The format of the results report should be standardized. The report should clearly and unmistakably provide the results on the requested examinations to the requester and contain at least the following information:
- Identification of the examination;
- Laboratory name and details;
- Identification of the patient;
- Name and details of the requester;
- Dates and times of sample collection and receipt at the laboratory;
- Primary sample type;
- Room for remarks when quality of the primary sample was too low but the sample was still analysed (e.g. saliva instead of sputum);
- Results of the examinations performed;
- Critical/biological reference intervals for easy reference by the clinician;
- Interpretation of the results where possible;
- Space for comments of the laboratory technician and the second reader;
- Identification of the person authorizing the report;
- Signature of the person authorizing the report.
In templates provided in the activity requiring the development of a standardized request form under 2.6 Process Control, you could see that combinations between request forms and report forms can also be made. On such a form the first part is reserved for the request and on the second part the laboratory can insert the results and copy and return the form to the requester. See what the most optimal solution is for the local situation.
In addition some general information from the WHO/CDC/CLSI LQMS training toolkit is provided on forms used in the laboratory including more details on the reporting form.
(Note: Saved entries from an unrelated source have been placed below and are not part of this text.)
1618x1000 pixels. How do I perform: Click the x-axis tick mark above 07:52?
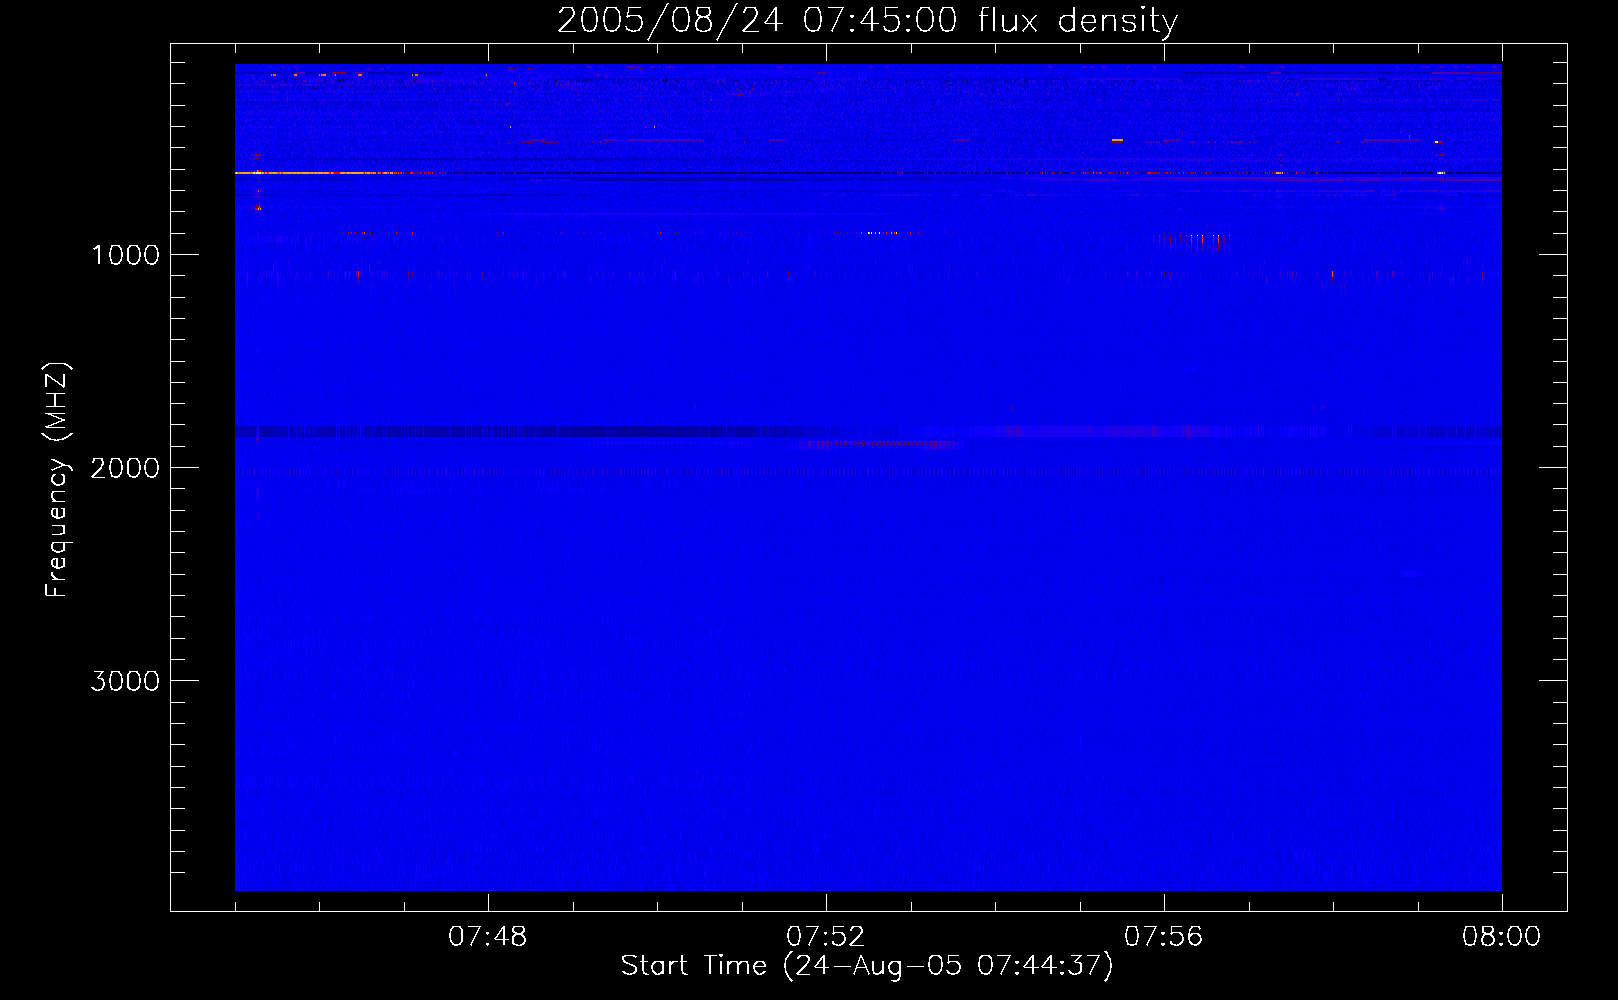[x=826, y=903]
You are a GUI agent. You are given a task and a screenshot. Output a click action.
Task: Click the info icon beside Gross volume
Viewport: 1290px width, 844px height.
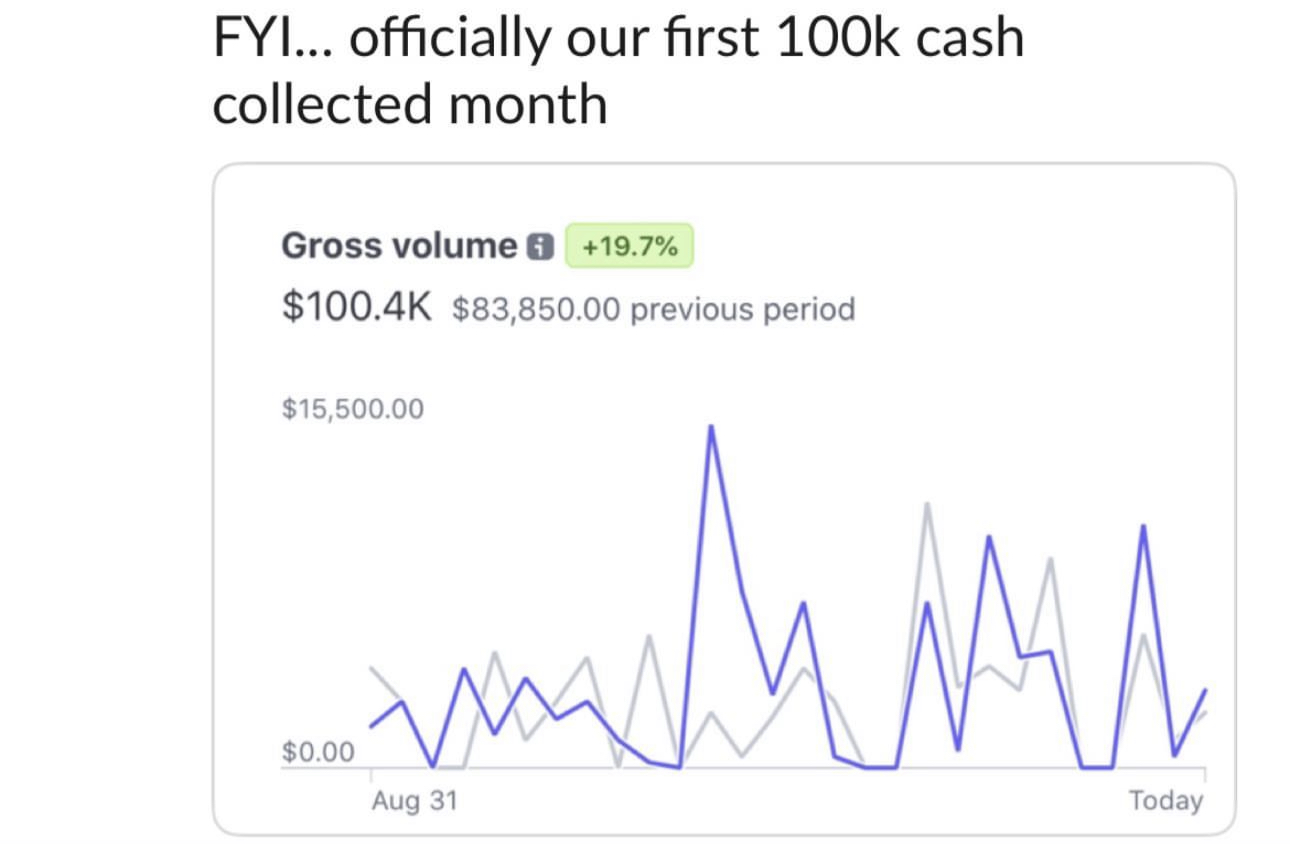pyautogui.click(x=540, y=246)
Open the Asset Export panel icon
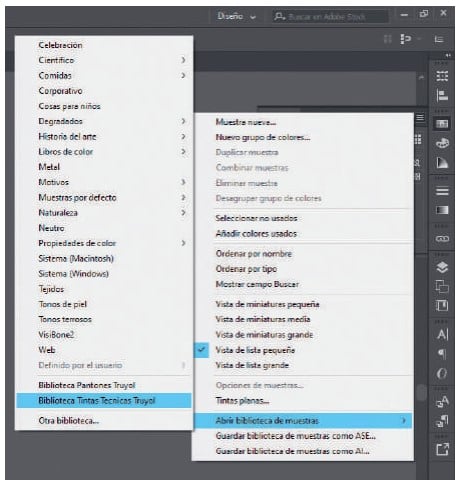Screen dimensions: 458x483 [x=442, y=449]
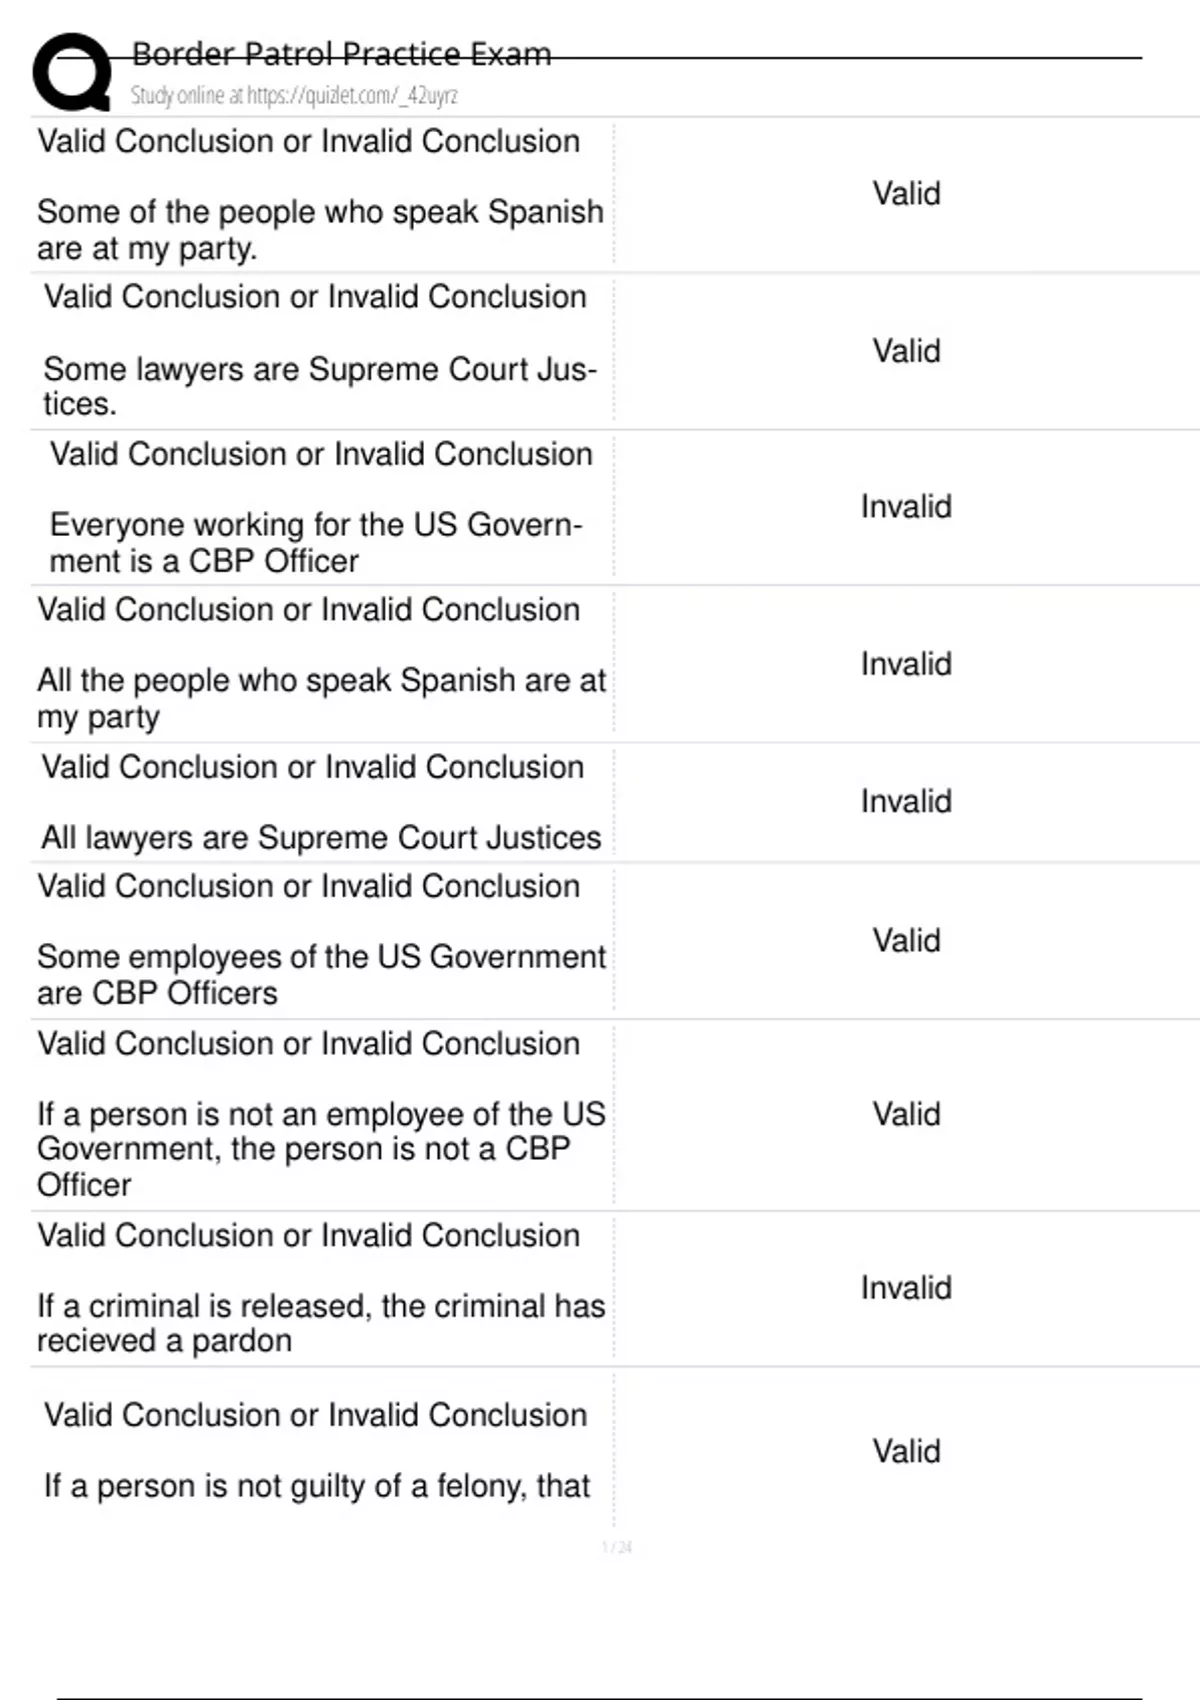Open the quizlet.com study online link
Viewport: 1200px width, 1700px height.
click(294, 95)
Write an SOP on reporting of results that standardizes the complete process from obtaining the examination result to delivering this result to the requester, including translation of the interim report to the final result report, monitoring of correct transfer of the result reports to the requester and the correct archiving of copies of result reports.
Include a policy on releasing the results directly to patient, to make sure the results are correctly understood.
Special attention should be paid to reporting of results through the telephone. Extra verification should be used to ensure that results transferred via the telephone are received correctly by the requester, and that the person calling is indeed the requester.
Alteration of reports is also a topic that needs extra attention. When alterations to reports are made, the date, time, and name/signature of the person altering the report should be indicated. The release of the report should be authorized again after alteration. In electronic reports the alterations should also be clearly indicated.
Ensure to include specific procedures regarding the following:
- Ensuring that results are always clear, in a language understood by the customer of the laboratory
- Reporting results according to WHO standards
- Who is authorized to release the report and what is the appropriate moment and method of releasing the reports
- Turnaround time for reporting the results of different examinations
- Immediate reporting in case of examinations with urgency (include alert/critical results intervals, for example of an XDR result).
- Transcription of report (including verification) from reports of referral laboratories
- Reporting of results from samples that were of inadequate quality but were still analyzed (adding a note that caution is required when interpreting the results).
- Procedure for alteration of reports
- Storage of (altered) reports, amendments, referral laboratory reports, etc.
- Reporting of results via telephone
Make sure that this SOP is read by all relevant personnel members.
Most of the forms and documents developed and implemented in the laboratory ask for a sign or signature of personnel members. Therefore a signature list is needed with the name, sign and signature of every personnel member working at the laboratory. This enables linking of signs and signatures on forms and other documents to personnel members.